Whale Populations

Only the triangular fluke of a sperm whale is seen as it dives below the ocean's surface.
A sperm whale's fluke. Photo courtesy: Wiki Commons

At the height of New Bedford’s participation in the whaling industry, Yankee whalemen hunted four primary species: right whales and sperm whales in all the oceans, gray whales on the west coast of America, and bowheads in the Arctic. Little was known about the size of whale stocks or the migratory patterns of different whale species that was not learned directly through the process of hunting them.

Early whaling methods included handheld tools, sail and oar power, and the small-boat approach, so many whales got away. However, Yankee whalemen killed every whale they could, even if it meant killing a calf to take its mother.

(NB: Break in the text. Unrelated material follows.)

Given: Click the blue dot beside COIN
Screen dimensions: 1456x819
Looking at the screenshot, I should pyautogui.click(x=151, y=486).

A four-year voyage was considered successful if it had taken and processed fifty whales. The large number of whaling vessels active in the mid-1800s and the routine attack on well-identified whaling grounds led to dramatically decreased populations.

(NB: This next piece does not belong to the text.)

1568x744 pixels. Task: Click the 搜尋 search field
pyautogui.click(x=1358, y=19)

In 1851, hydrographer Matthew Fontaine Maury published a chart of whale population derived from voyage logbooks. By that time, the North Atlantic Ocean was already stripped of sperm and right whales. The discovery of the breeding and calving grounds of grey whales in the shallow bays of Baja California in 1846 led to a hunt that very nearly decimated the species in just a few decades. By 1900 bowhead whales were almost extinct in the Arctic.

To make a profit in the 20th century, new technologies were required to chase the faster, more sinkable species. The Norwegians pioneered such a hunt, and new-age whaling became popular in Antarctic waters around 1920. New Bedforders were still involved in the hunt then, but used old technology. New Bedford whaling crews faced competition from steam-powered vessels with harpoon cannons at the bow. These “catcher boats” worked in company with factory ships large enough to drag a blue whale up onto the deck for processing. By 1930 right whales were facing extinction, and their hunt was banned worldwide.

The new technology wreaked havoc on species that New Bedforders had never successfully hunted commercially. By 1982, humpback whales in the southern hemisphere were reduced to two percent of their original population; blue whales to five percent, and finbacks to 21 percent.

In 1972, the United States Congress passed the Marine Mammal Protection Act, which banned the hunting of marine mammals and the trade in products made from them. The native people of Alaska, who had hunted bowhead whales for generations before New Englanders arrived, were granted an exception to the law, and continue to hunt whales under quotas established to protect the current population.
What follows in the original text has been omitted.